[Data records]
—————

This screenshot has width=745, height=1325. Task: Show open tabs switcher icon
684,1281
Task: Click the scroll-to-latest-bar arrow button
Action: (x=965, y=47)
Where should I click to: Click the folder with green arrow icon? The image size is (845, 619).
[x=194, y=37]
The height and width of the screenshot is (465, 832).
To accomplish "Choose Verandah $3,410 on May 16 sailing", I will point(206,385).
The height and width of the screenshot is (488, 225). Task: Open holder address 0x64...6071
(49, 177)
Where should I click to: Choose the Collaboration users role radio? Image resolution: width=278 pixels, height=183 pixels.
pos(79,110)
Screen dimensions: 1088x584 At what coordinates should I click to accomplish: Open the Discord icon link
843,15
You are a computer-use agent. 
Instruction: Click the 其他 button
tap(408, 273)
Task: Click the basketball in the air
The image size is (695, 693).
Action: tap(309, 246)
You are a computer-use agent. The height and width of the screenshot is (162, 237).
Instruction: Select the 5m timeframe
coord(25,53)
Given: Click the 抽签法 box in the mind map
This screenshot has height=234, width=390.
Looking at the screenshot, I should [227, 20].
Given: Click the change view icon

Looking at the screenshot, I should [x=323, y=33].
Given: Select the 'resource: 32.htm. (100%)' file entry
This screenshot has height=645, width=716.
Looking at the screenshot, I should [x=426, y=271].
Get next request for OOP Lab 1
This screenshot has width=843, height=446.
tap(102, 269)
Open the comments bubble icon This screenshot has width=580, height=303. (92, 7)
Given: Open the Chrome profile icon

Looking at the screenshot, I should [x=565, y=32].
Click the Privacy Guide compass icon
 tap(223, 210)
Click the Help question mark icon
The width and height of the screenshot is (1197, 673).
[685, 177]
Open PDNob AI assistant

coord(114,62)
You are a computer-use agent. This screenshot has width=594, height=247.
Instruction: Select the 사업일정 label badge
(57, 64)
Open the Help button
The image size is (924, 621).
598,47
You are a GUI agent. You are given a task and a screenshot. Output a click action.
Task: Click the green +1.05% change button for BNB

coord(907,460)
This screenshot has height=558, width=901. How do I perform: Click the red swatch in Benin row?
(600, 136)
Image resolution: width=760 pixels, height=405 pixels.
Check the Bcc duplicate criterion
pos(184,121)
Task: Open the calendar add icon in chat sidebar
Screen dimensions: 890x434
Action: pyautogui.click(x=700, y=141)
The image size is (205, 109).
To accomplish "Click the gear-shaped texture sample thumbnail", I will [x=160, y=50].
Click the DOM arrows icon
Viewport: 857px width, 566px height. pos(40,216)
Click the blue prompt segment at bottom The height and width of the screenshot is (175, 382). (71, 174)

—————

PROBLEM DETAILS:
What is needed is an exact copy of the lines above, from the one containing "The image size is (924, 621)." through the one containing "The image size is (205, 109).", with nothing added.

SOLVED EXERCISE:
The image size is (924, 621).
598,47
You are a GUI agent. You are given a task and a screenshot. Output a click action.
Task: Click the green +1.05% change button for BNB

coord(907,460)
This screenshot has height=558, width=901. How do I perform: Click the red swatch in Benin row?
(600, 136)
Image resolution: width=760 pixels, height=405 pixels.
Check the Bcc duplicate criterion
pos(184,121)
Task: Open the calendar add icon in chat sidebar
Screen dimensions: 890x434
Action: pyautogui.click(x=700, y=141)
The image size is (205, 109).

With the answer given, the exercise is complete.